Bessere Gesundheit ohne Krankheiten


Direkt zum Seiteninhalt

Schlafstörungen können laut Studie auch von Handystrahlungen verursacht werden

Schlafstörungen können laut Studie auch von Handystrahlungen verursacht werden


Schwedische Forscher haben in einer Studie herausgefunden, das Handystrahlung den Schlaf stören können. Schon viel Früher vermuteten Wissenschaftler und manche Mediziner, dass Strahlung von Handy-Telefonen ungünstig auf den menschlichen Organismus einwirken könnte. Sogar von Krebs und andere Krankheiten soll mit unter die Rede gewesen sein.
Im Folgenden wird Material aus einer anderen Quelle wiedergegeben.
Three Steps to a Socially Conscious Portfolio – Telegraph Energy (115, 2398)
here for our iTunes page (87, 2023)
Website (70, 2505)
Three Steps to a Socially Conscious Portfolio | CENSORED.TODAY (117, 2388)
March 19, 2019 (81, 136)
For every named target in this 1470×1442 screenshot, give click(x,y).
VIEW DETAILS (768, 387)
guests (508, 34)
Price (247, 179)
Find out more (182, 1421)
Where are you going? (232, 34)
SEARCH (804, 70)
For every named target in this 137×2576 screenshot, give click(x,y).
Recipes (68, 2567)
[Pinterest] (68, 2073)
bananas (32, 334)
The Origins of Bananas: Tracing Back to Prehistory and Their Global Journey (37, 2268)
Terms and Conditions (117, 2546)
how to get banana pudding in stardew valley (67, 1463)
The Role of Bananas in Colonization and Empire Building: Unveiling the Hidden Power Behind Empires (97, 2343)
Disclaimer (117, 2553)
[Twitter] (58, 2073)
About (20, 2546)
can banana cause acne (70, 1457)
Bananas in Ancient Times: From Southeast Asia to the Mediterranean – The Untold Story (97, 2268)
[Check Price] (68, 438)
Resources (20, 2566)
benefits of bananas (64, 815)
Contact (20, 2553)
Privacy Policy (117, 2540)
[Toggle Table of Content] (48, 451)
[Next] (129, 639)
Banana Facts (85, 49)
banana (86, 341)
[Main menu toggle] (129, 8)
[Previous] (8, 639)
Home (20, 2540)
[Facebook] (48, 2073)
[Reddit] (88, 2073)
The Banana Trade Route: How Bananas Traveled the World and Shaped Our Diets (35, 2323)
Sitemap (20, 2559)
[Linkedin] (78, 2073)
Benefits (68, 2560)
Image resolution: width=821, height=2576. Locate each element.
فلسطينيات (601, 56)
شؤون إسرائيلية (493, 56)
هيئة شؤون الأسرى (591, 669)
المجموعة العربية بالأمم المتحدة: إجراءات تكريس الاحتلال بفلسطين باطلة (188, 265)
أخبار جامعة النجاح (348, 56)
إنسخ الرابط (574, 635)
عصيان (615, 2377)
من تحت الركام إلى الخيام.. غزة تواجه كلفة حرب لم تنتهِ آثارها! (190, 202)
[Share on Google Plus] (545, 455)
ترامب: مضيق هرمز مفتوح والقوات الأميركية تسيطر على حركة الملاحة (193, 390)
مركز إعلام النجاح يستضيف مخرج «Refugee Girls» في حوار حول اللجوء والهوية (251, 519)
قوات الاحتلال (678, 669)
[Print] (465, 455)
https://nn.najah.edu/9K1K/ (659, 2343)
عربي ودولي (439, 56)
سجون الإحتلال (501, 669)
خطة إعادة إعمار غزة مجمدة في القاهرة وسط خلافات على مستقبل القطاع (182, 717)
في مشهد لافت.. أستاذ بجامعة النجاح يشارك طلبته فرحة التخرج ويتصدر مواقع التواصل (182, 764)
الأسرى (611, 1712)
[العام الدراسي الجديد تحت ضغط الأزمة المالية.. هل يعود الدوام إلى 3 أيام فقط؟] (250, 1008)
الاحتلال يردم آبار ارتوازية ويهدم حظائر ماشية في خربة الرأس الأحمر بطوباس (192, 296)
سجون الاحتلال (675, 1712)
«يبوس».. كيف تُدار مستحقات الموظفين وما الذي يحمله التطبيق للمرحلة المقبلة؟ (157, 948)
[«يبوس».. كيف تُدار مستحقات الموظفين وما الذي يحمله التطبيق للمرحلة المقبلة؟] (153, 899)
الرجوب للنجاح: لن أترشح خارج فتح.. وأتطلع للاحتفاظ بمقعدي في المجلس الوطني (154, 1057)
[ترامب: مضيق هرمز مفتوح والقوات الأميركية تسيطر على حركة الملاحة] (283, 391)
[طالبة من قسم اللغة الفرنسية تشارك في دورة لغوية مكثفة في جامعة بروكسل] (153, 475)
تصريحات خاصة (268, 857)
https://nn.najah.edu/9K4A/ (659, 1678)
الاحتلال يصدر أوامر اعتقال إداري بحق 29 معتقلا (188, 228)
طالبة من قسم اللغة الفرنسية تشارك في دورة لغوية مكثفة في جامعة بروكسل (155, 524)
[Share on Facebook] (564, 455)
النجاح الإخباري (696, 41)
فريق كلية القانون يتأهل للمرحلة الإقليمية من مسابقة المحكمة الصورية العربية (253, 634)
Frau telefoniert mit Handy

In der Doppelblindstudie wurde auf jeden Fall herausgefunden, dass Telefonieren mit einem Handy am Abend zu Schlafstörungen und Kopfschmerzen führen kann. Eine Ursache für den schlechten Schlaf nannten die Forscher den Stress im Gehirn, das durch die Strahlung aktiviert werden kann. Während teilweise andere Wissenschaftler das Ergebnis anzweifeln, weil z. B. die Langzeitfolgen unklar sind und auch nicht der Schlafentzug auf deren Folgen weiteruntersucht wurde, wurde in manchen Medien hervorgehoben, das Jugendliche besonderes betroffen sein können, da diese oft lang und bis spät abends mit dem Handy telefonieren.

Sollte Jugendliche von dem Schlafentzug betroffen sein, kann das zu Schulproblemen, Depressionen und sogar zu Persönlichkeitsstörungen führen. Nach dem jetzigen Erkenntnisstand gibt es aber nach dem Bundesamt für Strahlenschutz bei Einhaltung des Grenzwertes keine bekannte Auswirkung auf die Gesundheit. Da kam ein Medizin - Physiker Dr. von Klitzing im damaligen Bio Heft 2002/3 zu einem andere Feststellung. Während es in Flugzeugen und Kliniken das Handy ausgeschaltet werden soll, um die Elektronik nicht zu beeinflussen, soll der gefühlvollere Mensch keinen Schaden nehmen?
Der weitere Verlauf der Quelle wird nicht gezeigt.